Les entraîneurs locaux ont encore pêché. Qu’est-ce qu’il faut faire maintenant ?

(Il coupe net). Non. Qu’est-ce que les Européens ont réussi ici eux aussi. Arrêtez. Ils n’ont rien gagné. Les Européens eux aussi n’ont rien gagné. Metsu a qualifié le Sénégal en finale de la coupe d’Afrique et quart de finale de la coupe du monde.

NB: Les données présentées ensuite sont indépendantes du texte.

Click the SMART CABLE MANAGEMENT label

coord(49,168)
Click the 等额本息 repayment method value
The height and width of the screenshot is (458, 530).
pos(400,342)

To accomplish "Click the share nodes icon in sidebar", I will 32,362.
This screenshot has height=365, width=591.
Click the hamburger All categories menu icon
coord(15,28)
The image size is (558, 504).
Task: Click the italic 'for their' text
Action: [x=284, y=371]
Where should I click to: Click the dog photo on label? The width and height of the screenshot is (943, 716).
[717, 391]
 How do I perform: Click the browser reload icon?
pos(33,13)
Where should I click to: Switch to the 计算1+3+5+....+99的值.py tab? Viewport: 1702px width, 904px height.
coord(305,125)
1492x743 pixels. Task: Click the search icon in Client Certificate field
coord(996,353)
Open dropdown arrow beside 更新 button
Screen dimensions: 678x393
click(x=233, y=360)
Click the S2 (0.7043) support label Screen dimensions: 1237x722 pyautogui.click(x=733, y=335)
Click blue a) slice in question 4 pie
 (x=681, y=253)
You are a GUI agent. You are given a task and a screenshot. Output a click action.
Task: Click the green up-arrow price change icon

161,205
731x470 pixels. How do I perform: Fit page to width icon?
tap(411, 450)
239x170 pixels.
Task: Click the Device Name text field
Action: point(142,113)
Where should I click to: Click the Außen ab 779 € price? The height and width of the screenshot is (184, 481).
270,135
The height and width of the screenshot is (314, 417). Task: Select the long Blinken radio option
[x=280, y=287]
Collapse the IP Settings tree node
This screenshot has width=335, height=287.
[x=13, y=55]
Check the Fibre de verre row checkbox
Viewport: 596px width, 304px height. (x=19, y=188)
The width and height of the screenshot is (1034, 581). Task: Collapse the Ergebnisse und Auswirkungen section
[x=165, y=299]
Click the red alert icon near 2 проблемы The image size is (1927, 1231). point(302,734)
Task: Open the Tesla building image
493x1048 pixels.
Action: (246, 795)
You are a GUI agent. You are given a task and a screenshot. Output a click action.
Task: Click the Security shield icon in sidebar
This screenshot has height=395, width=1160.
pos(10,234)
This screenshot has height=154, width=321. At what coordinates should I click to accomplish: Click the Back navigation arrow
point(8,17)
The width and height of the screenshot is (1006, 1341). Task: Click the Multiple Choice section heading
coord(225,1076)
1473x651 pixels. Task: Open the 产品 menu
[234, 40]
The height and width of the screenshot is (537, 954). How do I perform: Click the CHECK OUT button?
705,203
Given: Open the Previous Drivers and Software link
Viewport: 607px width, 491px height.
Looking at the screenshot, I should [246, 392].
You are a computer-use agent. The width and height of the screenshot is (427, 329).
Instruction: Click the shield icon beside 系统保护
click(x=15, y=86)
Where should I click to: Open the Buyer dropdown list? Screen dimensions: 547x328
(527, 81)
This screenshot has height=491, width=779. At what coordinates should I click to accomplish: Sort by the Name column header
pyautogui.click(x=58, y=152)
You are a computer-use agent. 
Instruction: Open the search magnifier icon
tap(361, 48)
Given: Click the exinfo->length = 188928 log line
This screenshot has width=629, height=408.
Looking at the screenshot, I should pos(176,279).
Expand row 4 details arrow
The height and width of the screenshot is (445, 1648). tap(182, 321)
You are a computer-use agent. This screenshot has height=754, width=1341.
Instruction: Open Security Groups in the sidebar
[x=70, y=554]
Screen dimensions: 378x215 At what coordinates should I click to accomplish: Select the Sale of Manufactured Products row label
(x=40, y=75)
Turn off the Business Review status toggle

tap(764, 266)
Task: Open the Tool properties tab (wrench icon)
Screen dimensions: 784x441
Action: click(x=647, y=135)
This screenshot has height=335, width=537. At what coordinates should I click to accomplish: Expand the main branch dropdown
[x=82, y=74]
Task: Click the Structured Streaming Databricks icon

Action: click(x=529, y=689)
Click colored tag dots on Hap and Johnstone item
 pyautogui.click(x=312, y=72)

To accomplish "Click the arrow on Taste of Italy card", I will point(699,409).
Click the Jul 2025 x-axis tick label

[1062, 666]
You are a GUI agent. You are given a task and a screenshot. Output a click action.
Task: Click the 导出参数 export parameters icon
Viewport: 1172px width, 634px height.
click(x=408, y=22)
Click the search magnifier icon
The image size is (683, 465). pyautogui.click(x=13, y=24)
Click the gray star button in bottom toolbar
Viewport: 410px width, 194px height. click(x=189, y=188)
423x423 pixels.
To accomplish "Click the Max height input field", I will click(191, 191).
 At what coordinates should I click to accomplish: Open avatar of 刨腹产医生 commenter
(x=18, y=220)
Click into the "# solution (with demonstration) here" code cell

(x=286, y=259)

Mais, il n’a rien gagné. Il a d’ailleurs profité d’un excellent travail de son prédécesseur Peter Schnittger. Je pense qu’il faut être patient. Le Sénégalais ne connait pas la patience. Il faut faire dans le long terme. On ne peut faire une équipe tout de suite et faire des résultats tout de suite. Quel message envoyez-vous au 12e Gaïndé après cette déception ? C’est qu’on arrête ces nouveaux discours. Takh ci rip, Dem ba diekh, (aller jusqu’au bout) des choses comme ça. Takh ci rip d’accord, mais takh ci rip dans le fair-play. Mais, ils ont brûlé le drapeau national, ce qui est grave. Brûler le drapeau d’un autre pays peut entrainer un incident diplomatique. On est nul dans l’éducation civique. On est nul. Le drapeau national c’est quelque chose à respecter. Il faut se renseigner auprès des militaires pour s’en rendre compte.